From metagenomes to epitopes and beyond
This document describes the output produced by the pipeline. Most of the plots are taken from the MultiQC report, which summarises results at the end of the pipeline.
The directories listed below will be created in the results directory after the pipeline has finished. All paths are relative to the top-level results directory.
The pipeline is built using Nextflow and processes data using the following steps:
- Process input - Create tables according to the relational data model and checks validity of the samplesheet.
- Download proteins - Download proteins for input type taxa from Entrez.
- Prodigal - Predict proteins for input type assembly or bins.
- Generate peptides - Generate peptides from proteins.
- Report stats - Report some statistics on proteins and peptides.
- Epitope prediction - Predict epitopes for given alleles and peptides.
- Downstream visualizations - Produce plots that summarise results.

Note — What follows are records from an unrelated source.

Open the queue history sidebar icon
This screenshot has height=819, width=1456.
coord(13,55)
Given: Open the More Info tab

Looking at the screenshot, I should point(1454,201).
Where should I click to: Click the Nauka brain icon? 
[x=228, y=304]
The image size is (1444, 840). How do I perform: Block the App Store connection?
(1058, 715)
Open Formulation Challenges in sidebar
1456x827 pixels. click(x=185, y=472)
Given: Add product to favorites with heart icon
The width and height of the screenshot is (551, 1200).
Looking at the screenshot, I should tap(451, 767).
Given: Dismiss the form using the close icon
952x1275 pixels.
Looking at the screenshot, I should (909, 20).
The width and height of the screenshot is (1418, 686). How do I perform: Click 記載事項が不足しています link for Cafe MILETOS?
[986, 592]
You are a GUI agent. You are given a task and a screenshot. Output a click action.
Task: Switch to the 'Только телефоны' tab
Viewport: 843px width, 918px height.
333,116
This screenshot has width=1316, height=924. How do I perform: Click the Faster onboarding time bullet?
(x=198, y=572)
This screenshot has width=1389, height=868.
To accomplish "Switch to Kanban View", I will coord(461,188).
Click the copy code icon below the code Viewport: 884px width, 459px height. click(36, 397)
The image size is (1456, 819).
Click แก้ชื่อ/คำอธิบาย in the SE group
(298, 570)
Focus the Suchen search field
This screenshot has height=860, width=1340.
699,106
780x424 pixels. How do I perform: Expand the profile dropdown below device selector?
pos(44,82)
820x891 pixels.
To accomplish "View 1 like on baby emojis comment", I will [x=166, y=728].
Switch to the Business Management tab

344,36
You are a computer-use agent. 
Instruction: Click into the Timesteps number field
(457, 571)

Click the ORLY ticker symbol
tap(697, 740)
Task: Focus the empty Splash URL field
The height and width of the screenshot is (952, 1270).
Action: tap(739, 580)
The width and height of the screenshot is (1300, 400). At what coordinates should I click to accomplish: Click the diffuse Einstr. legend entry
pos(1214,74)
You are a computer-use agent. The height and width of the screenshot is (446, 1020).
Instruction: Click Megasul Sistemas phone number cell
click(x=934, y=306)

- Pipeline information - Report metrics generated during the workflow execution
Metapep data model
The prediction and downstream analysis of epitopes originating from different microbiomes causes large amounts of data that have to be processed. Importantly, the redundancy of peptides across different proteins, entities (i.e. taxa, MAGs/bins or contigs), microbiomes and conditions has to be handled to avoid redundant epitope predictions. Moreover, the relations between those objects, e.g. which peptides occur in which microbiomes, need to be stored. For this, metapep uses a relational data model that consists of tables that contain the provided or pre-computed data, such as the protein or peptide sequences, as well as of association tables that describe the relations between those objects. These data tables are used in the downstream visualisation processes, which - as most of the preprocessing processes - make use of pandas for data processing. With this we aim for flexible and easy-to-use pipeline code to facilitate maintenance. Based on the association tables the relations can be followed from predicted epitopes to microbiomes and conditions and vice versa using the data model.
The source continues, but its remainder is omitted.